[Start of section]

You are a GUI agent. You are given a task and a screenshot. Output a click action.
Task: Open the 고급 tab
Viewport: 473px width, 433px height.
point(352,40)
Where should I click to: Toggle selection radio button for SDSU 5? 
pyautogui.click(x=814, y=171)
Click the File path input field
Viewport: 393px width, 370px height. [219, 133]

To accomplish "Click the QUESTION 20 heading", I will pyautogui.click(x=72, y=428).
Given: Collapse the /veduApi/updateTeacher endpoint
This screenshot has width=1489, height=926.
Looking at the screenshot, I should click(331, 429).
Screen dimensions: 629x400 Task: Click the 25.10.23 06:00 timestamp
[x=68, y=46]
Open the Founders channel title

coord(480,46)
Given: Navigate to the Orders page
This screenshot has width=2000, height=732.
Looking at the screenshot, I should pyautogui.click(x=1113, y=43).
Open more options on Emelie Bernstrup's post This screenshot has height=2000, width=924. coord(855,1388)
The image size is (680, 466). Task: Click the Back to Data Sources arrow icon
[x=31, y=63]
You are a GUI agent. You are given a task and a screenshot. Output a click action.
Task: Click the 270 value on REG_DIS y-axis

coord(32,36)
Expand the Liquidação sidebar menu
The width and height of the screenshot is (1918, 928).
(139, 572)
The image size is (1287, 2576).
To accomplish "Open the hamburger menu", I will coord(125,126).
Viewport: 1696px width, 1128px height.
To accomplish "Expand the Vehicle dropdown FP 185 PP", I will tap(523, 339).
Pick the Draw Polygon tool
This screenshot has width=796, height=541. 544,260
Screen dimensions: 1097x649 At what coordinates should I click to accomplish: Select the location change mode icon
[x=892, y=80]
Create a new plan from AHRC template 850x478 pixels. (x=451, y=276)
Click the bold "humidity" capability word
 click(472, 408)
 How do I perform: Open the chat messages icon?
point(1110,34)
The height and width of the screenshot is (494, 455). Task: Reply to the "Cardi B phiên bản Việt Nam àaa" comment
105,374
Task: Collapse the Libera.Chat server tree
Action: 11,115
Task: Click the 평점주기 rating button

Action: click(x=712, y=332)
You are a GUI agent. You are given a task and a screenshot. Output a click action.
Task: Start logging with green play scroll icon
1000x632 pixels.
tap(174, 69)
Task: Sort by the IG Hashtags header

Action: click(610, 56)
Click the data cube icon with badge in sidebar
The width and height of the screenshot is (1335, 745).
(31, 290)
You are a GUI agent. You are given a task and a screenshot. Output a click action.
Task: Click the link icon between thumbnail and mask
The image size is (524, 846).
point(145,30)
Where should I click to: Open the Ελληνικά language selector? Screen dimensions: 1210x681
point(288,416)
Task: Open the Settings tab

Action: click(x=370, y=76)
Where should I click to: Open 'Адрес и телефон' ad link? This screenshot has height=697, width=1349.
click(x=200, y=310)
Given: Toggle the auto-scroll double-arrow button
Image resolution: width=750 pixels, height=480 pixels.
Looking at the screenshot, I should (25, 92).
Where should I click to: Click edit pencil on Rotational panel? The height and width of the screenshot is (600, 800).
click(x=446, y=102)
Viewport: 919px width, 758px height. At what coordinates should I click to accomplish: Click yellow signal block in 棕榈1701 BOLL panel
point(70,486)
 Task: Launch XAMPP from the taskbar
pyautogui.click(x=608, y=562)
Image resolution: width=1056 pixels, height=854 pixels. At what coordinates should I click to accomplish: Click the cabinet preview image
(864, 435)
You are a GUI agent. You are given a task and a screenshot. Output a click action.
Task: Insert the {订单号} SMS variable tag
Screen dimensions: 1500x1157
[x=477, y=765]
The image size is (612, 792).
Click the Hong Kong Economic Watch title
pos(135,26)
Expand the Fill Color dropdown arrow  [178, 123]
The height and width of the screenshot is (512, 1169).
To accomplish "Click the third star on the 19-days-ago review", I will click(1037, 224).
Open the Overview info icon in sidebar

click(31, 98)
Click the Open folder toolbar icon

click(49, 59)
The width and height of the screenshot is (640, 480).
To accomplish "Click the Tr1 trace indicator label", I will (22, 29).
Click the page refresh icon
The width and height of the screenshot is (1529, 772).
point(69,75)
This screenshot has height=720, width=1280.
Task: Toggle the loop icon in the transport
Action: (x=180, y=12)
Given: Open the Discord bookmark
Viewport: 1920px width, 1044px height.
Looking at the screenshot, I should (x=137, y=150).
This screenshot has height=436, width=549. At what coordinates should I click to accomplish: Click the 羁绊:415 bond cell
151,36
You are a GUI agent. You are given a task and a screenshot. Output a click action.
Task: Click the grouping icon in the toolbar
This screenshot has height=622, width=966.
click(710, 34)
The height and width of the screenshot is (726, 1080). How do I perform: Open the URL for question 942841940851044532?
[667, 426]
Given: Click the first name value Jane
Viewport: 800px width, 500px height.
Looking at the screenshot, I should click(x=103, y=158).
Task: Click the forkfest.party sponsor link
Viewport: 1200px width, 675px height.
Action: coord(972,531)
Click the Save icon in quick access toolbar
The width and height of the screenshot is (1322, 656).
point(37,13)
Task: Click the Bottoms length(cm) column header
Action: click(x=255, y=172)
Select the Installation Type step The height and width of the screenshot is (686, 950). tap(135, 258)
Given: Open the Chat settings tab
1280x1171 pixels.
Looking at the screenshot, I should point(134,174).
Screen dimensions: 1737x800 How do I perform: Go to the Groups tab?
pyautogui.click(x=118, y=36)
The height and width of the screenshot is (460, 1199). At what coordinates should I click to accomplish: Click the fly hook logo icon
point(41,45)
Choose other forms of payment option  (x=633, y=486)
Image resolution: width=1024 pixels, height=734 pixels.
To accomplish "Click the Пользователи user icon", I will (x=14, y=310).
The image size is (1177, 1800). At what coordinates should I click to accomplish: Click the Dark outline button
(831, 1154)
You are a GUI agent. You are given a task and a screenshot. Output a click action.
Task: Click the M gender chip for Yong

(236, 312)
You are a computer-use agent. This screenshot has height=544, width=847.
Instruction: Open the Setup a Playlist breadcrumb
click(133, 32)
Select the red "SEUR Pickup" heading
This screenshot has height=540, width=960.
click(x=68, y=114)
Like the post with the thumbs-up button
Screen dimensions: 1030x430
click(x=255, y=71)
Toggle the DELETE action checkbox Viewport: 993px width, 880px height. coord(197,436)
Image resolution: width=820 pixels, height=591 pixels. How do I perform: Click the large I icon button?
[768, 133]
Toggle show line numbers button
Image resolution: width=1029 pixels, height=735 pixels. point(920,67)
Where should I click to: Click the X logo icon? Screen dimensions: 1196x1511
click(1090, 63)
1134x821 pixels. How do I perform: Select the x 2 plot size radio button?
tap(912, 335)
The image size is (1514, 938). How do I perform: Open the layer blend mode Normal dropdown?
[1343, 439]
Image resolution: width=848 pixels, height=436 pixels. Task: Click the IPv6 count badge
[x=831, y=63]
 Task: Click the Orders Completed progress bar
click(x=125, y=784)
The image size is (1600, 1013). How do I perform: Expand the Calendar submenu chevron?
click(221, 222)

[End of section]

### ASSIGNED TASK:
Each line in the material above must be retyped without alteration.

### ANSWER BOX:
You are a GUI agent. You are given a task and a screenshot. Output a click action.
Task: Open the 고급 tab
Viewport: 473px width, 433px height.
point(352,40)
Where should I click to: Toggle selection radio button for SDSU 5? 
pyautogui.click(x=814, y=171)
Click the File path input field
Viewport: 393px width, 370px height. [219, 133]

To accomplish "Click the QUESTION 20 heading", I will pyautogui.click(x=72, y=428).
Given: Collapse the /veduApi/updateTeacher endpoint
This screenshot has width=1489, height=926.
Looking at the screenshot, I should click(331, 429).
Screen dimensions: 629x400 Task: Click the 25.10.23 06:00 timestamp
[x=68, y=46]
Open the Founders channel title

coord(480,46)
Given: Navigate to the Orders page
This screenshot has width=2000, height=732.
Looking at the screenshot, I should pyautogui.click(x=1113, y=43).
Open more options on Emelie Bernstrup's post This screenshot has height=2000, width=924. coord(855,1388)
The image size is (680, 466). Task: Click the Back to Data Sources arrow icon
[x=31, y=63]
You are a GUI agent. You are given a task and a screenshot. Output a click action.
Task: Click the 270 value on REG_DIS y-axis

coord(32,36)
Expand the Liquidação sidebar menu
The width and height of the screenshot is (1918, 928).
(139, 572)
The image size is (1287, 2576).
To accomplish "Open the hamburger menu", I will coord(125,126).
Viewport: 1696px width, 1128px height.
To accomplish "Expand the Vehicle dropdown FP 185 PP", I will tap(523, 339).
Pick the Draw Polygon tool
This screenshot has width=796, height=541. 544,260
Screen dimensions: 1097x649 At what coordinates should I click to accomplish: Select the location change mode icon
[x=892, y=80]
Create a new plan from AHRC template 850x478 pixels. (x=451, y=276)
Click the bold "humidity" capability word
 click(472, 408)
 How do I perform: Open the chat messages icon?
point(1110,34)
The height and width of the screenshot is (494, 455). Task: Reply to the "Cardi B phiên bản Việt Nam àaa" comment
105,374
Task: Collapse the Libera.Chat server tree
Action: 11,115
Task: Click the 평점주기 rating button

Action: click(x=712, y=332)
You are a GUI agent. You are given a task and a screenshot. Output a click action.
Task: Start logging with green play scroll icon
1000x632 pixels.
tap(174, 69)
Task: Sort by the IG Hashtags header

Action: click(610, 56)
Click the data cube icon with badge in sidebar
The width and height of the screenshot is (1335, 745).
(31, 290)
You are a GUI agent. You are given a task and a screenshot. Output a click action.
Task: Click the link icon between thumbnail and mask
The image size is (524, 846).
point(145,30)
Where should I click to: Open the Ελληνικά language selector? Screen dimensions: 1210x681
point(288,416)
Task: Open the Settings tab

Action: click(x=370, y=76)
Where should I click to: Open 'Адрес и телефон' ad link? This screenshot has height=697, width=1349.
click(x=200, y=310)
Given: Toggle the auto-scroll double-arrow button
Image resolution: width=750 pixels, height=480 pixels.
Looking at the screenshot, I should (25, 92).
Where should I click to: Click edit pencil on Rotational panel? The height and width of the screenshot is (600, 800).
click(x=446, y=102)
Viewport: 919px width, 758px height. At what coordinates should I click to accomplish: Click yellow signal block in 棕榈1701 BOLL panel
point(70,486)
 Task: Launch XAMPP from the taskbar
pyautogui.click(x=608, y=562)
Image resolution: width=1056 pixels, height=854 pixels. At what coordinates should I click to accomplish: Click the cabinet preview image
(864, 435)
You are a GUI agent. You are given a task and a screenshot. Output a click action.
Task: Insert the {订单号} SMS variable tag
Screen dimensions: 1500x1157
[x=477, y=765]
The image size is (612, 792).
Click the Hong Kong Economic Watch title
pos(135,26)
Expand the Fill Color dropdown arrow  [178, 123]
The height and width of the screenshot is (512, 1169).
To accomplish "Click the third star on the 19-days-ago review", I will click(1037, 224).
Open the Overview info icon in sidebar

click(31, 98)
Click the Open folder toolbar icon

click(49, 59)
The width and height of the screenshot is (640, 480).
To accomplish "Click the Tr1 trace indicator label", I will (22, 29).
Click the page refresh icon
The width and height of the screenshot is (1529, 772).
point(69,75)
This screenshot has height=720, width=1280.
Task: Toggle the loop icon in the transport
Action: (x=180, y=12)
Given: Open the Discord bookmark
Viewport: 1920px width, 1044px height.
Looking at the screenshot, I should (x=137, y=150).
This screenshot has height=436, width=549. At what coordinates should I click to accomplish: Click the 羁绊:415 bond cell
151,36
You are a GUI agent. You are given a task and a screenshot. Output a click action.
Task: Click the grouping icon in the toolbar
This screenshot has height=622, width=966.
click(710, 34)
The height and width of the screenshot is (726, 1080). How do I perform: Open the URL for question 942841940851044532?
[667, 426]
Given: Click the first name value Jane
Viewport: 800px width, 500px height.
Looking at the screenshot, I should click(x=103, y=158).
Task: Click the forkfest.party sponsor link
Viewport: 1200px width, 675px height.
Action: coord(972,531)
Click the Save icon in quick access toolbar
The width and height of the screenshot is (1322, 656).
point(37,13)
Task: Click the Bottoms length(cm) column header
Action: click(x=255, y=172)
Select the Installation Type step The height and width of the screenshot is (686, 950). tap(135, 258)
Given: Open the Chat settings tab
1280x1171 pixels.
Looking at the screenshot, I should point(134,174).
Screen dimensions: 1737x800 How do I perform: Go to the Groups tab?
pyautogui.click(x=118, y=36)
The height and width of the screenshot is (460, 1199). At what coordinates should I click to accomplish: Click the fly hook logo icon
point(41,45)
Choose other forms of payment option  (x=633, y=486)
Image resolution: width=1024 pixels, height=734 pixels.
To accomplish "Click the Пользователи user icon", I will (x=14, y=310).
The image size is (1177, 1800). At what coordinates should I click to accomplish: Click the Dark outline button
(831, 1154)
You are a GUI agent. You are given a task and a screenshot. Output a click action.
Task: Click the M gender chip for Yong

(236, 312)
You are a computer-use agent. This screenshot has height=544, width=847.
Instruction: Open the Setup a Playlist breadcrumb
click(133, 32)
Select the red "SEUR Pickup" heading
This screenshot has height=540, width=960.
click(x=68, y=114)
Like the post with the thumbs-up button
Screen dimensions: 1030x430
click(x=255, y=71)
Toggle the DELETE action checkbox Viewport: 993px width, 880px height. coord(197,436)
Image resolution: width=820 pixels, height=591 pixels. How do I perform: Click the large I icon button?
[768, 133]
Toggle show line numbers button
Image resolution: width=1029 pixels, height=735 pixels. point(920,67)
Where should I click to: Click the X logo icon? Screen dimensions: 1196x1511
click(1090, 63)
1134x821 pixels. How do I perform: Select the x 2 plot size radio button?
tap(912, 335)
The image size is (1514, 938). How do I perform: Open the layer blend mode Normal dropdown?
[1343, 439]
Image resolution: width=848 pixels, height=436 pixels. Task: Click the IPv6 count badge
[x=831, y=63]
 Task: Click the Orders Completed progress bar
click(x=125, y=784)
The image size is (1600, 1013). How do I perform: Expand the Calendar submenu chevron?
click(221, 222)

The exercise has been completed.